◆ **Фрагмент текста**:
Безответственность старших братьев стала серьезной помехой в жизни Антона. Обоим им он делал строгие внушения, а 6 апреля сердито написал Александру: «Ты пишешь, „жгут, режут, точут и пияют“. Т. е. долги требуют? Милый мой, да ведь нужно же долги платить! Нужно во что бы то ни стало, хотя бы армяшкам, хотя ценою голодухи… Если университетские и пишущие люди видят в долгах страдания, то что же остается остальным? <…> Я по себе сужу, а на моей шее семья, которая гораздо больше твоей, и провизия в Москве в 10 раз дороже, чем вас. За квартиру ты платишь столько, сколько я за пианино, одеваюсь я не лучше тебя…»
Одновременно получил от Антона ультиматум и брат Николай: «По-моему, ты добр до тряпичности, великодушен, не эгоист, поделяешься последней копейкой, искренен; ты чужд зависти и ненависти, простодушен, жалеешь людей и животных, не ехиден, не злопамятен, доверчив… Ты одарен свыше тем, чего нет у других: у тебя талант. <…> На земле один художник приходится только на 2 000 000… <…> Недостаток же у тебя только один. В нем и твоя ложная почва, и твое горе, и твой катар кишок. Это — твоя крайняя невоспитанность. <…> Сказывается плоть мещанская, выросшая на розгах, у рейнского погреба, на подачках. Победить ее трудно, ужасно трудно! Воспитанные люди, по-моему мнению, должны удовлетворять следующим условиям: 1) Они уважают человеческую личность, а потому всегда снисходительны, мягки, вежливы, уступчивы… <…> 2) <…> Они ночей не спят, чтобы <…> платить за братьев-студентов, одевать мать… 3) Они уважают чужую собственность, а потому и платят долги».
Заканчивалась тирада следующим: «Они воспитывают в себе эстетику. Они не могут уснуть в одежде, видеть на стене щели с клопами, дышать дрянным воздухом, шагать по оплеванному полу, питаться из керосинки. Они стараются возможно укротить и облагородить половой инстинкт… Спать с бабой, дышать ей в рот, слышать вечно ее мочеиспускание, выносить ее логику, не отходить от нее ни на шаг — и все из-за чего! Воспитанные же в этом отношении не так кухонны. Им нужны от женщины не постель, не лошадиный пот, ни звуки мочеиспускания, ни ум, выражающийся в уменье надуть фальшивой беременностью и лгать без устали… Им, особливо художникам, нужны свежесть, изящество, человечность, способность быть не дыркой, а матерью… Они не трескают походя водку, не нюхают шкафов, ибо они знают, что они не свиньи. <…> Иди к нам, разбей графин с водкой и ложись читать… хотя бы Тургенева, которого ты не читал… Хуевое самолюбие надо бросить, ибо ты не маленький… 30 лет скоро! Пора! Жду. Мы все ждем…»
Колино шалопайство вредило не только родным. Франц Шехтель, доверившись художнику, предложил ему восстанавливать иконы в церкви, но в результате был вынужден платить штраф за просрочку. Коля же, взяв деньги и материалы, исчез. Шехтель взывал к Антону: «Рву на себе волосы и зубы с отчаяния: Николай сгинул и замел за собою всякий след, по которому можно было бы добраться до него»[107].

Записи о расположении элементов:
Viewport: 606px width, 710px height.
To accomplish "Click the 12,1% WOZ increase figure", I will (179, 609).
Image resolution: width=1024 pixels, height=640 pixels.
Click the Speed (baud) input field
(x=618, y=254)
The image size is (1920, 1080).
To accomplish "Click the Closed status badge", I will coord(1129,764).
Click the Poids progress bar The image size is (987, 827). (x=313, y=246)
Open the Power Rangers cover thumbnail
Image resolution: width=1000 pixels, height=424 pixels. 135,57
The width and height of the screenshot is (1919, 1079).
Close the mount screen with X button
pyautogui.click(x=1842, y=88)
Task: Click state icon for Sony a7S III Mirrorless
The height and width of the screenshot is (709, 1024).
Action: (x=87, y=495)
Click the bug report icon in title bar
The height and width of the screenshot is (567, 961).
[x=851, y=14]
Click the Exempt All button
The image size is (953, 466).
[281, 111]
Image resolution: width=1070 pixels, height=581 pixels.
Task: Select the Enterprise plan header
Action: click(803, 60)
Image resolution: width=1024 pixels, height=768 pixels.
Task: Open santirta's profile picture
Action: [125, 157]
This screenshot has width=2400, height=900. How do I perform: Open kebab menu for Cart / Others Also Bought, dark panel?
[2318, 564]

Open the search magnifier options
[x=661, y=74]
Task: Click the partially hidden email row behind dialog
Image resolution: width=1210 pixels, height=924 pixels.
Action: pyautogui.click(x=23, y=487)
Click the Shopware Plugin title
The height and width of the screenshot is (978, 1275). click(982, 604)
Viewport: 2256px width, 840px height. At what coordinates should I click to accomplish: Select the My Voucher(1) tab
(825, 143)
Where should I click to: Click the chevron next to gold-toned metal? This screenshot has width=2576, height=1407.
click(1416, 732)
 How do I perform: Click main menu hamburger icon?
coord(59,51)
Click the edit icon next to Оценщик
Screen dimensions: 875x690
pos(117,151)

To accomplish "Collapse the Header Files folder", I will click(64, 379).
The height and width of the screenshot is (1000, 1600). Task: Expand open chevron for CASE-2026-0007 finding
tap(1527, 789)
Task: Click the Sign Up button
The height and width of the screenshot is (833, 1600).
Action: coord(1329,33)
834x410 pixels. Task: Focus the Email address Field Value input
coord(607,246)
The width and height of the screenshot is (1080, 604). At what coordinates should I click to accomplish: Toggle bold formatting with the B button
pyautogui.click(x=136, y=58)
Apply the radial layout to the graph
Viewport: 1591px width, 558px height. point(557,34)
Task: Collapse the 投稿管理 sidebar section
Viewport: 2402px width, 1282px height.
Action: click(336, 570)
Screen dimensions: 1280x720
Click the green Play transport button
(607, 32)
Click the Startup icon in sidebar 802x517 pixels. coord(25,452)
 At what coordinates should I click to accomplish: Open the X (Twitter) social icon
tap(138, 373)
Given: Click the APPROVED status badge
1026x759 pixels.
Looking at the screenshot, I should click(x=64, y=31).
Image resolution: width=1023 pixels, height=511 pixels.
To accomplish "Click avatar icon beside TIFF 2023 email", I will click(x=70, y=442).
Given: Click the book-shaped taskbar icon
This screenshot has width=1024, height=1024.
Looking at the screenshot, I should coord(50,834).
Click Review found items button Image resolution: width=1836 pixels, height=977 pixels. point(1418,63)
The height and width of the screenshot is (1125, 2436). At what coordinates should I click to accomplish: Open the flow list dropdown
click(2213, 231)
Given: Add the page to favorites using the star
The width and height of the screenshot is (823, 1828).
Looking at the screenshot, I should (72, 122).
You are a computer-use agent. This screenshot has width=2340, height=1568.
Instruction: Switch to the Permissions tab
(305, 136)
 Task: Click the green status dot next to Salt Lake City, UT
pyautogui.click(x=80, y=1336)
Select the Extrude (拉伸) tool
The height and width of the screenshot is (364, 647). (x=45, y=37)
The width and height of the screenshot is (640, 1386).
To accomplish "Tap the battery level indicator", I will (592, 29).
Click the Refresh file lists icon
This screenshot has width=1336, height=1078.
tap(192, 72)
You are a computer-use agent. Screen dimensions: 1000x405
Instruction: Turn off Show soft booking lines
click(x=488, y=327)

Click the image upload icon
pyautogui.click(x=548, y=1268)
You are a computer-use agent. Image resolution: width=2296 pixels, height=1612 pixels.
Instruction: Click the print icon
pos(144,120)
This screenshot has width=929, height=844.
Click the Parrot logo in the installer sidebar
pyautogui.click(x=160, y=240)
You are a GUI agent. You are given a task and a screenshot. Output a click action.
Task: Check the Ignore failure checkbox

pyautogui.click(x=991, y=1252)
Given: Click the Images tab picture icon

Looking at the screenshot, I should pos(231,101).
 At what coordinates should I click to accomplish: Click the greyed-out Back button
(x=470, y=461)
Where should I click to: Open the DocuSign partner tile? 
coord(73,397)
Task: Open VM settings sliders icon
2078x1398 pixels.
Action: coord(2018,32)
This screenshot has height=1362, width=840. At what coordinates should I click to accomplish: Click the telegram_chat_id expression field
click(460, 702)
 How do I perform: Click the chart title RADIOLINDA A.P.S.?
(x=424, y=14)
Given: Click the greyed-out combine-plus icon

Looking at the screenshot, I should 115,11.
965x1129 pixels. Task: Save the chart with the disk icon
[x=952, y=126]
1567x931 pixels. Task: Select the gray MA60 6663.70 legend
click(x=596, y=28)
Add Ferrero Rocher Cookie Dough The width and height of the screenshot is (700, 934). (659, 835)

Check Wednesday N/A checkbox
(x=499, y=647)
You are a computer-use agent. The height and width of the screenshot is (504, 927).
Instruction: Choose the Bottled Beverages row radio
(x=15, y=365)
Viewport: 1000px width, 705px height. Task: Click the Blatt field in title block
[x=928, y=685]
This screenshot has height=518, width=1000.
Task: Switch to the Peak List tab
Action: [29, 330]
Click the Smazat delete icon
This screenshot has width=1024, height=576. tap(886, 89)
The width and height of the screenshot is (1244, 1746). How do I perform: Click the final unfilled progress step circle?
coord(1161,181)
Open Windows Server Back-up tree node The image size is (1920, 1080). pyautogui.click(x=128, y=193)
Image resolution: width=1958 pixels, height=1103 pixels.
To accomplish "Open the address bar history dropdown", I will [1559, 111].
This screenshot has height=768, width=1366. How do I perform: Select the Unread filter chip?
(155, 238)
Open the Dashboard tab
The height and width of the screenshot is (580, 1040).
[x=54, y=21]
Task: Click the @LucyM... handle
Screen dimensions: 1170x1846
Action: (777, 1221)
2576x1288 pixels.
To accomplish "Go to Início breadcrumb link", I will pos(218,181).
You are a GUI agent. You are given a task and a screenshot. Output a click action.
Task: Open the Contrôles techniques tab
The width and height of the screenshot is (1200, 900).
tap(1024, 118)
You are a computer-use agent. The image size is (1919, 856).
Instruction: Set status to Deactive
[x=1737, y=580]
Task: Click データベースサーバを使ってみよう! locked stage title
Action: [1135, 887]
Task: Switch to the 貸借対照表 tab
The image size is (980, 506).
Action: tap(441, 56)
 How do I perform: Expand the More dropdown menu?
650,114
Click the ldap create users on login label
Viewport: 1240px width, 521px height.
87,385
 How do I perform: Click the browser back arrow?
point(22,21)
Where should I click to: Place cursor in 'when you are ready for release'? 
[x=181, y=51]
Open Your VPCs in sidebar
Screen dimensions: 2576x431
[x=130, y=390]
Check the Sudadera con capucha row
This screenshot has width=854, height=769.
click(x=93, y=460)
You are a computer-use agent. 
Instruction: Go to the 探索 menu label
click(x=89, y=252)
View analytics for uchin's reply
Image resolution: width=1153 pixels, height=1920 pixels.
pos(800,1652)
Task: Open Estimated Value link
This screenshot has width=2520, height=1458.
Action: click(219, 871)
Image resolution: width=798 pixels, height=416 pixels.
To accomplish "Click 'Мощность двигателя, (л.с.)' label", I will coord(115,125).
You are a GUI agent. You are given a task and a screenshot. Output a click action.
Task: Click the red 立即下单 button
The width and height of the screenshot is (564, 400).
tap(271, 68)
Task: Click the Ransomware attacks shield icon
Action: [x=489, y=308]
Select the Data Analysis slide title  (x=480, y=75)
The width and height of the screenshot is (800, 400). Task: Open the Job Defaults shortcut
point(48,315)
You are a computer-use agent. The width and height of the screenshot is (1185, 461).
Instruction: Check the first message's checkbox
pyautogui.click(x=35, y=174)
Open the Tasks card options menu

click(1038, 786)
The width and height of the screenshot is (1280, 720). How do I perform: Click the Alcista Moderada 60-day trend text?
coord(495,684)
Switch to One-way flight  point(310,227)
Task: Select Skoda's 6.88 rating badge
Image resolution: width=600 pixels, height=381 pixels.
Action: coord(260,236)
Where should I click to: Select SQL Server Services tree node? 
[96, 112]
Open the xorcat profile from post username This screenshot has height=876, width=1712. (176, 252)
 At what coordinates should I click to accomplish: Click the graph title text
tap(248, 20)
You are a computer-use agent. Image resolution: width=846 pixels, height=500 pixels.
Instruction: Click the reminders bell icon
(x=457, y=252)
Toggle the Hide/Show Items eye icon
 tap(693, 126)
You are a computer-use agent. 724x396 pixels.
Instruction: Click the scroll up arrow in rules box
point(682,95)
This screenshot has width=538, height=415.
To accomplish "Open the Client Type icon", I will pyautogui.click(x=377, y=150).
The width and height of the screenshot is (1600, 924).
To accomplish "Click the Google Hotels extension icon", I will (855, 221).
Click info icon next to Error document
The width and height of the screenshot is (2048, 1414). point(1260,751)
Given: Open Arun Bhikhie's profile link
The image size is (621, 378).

◆ **Задания**:
• a. Перечислите по отрывку об Антоне и его братьях все, чего, по словам Антона, не могут делать воспитанные люди, воспитывающие в себе эстетику.
• b. Ответьте по отрывку об Антоне и его братьях:
(i) Какого числа Антон сердито написал Александру?
(ii) Сколько людей на земле, по словам Антона, приходится на одного художника?
(iii) Что пришлось сделать Шехтелю из-за того, что Николай не выполнил работу?
• c. Объясните по отрывку об Антоне и его братьях, почему, согласно письму Антона Николаю, воспитанные люди платят долги.

◆ **Ответы**:
• a.
- уснуть в одежде
- видеть на стене щели с клопами
- дышать дрянным воздухом
- шагать по оплеванному полу
- питаться из керосинки

• b.
(i) 6 апреля.
(ii) 2 000 000.
(iii) Заплатить штраф за просрочку.

• c. По словам Антона, воспитанные люди уважают чужую собственность и поэтому платят долги.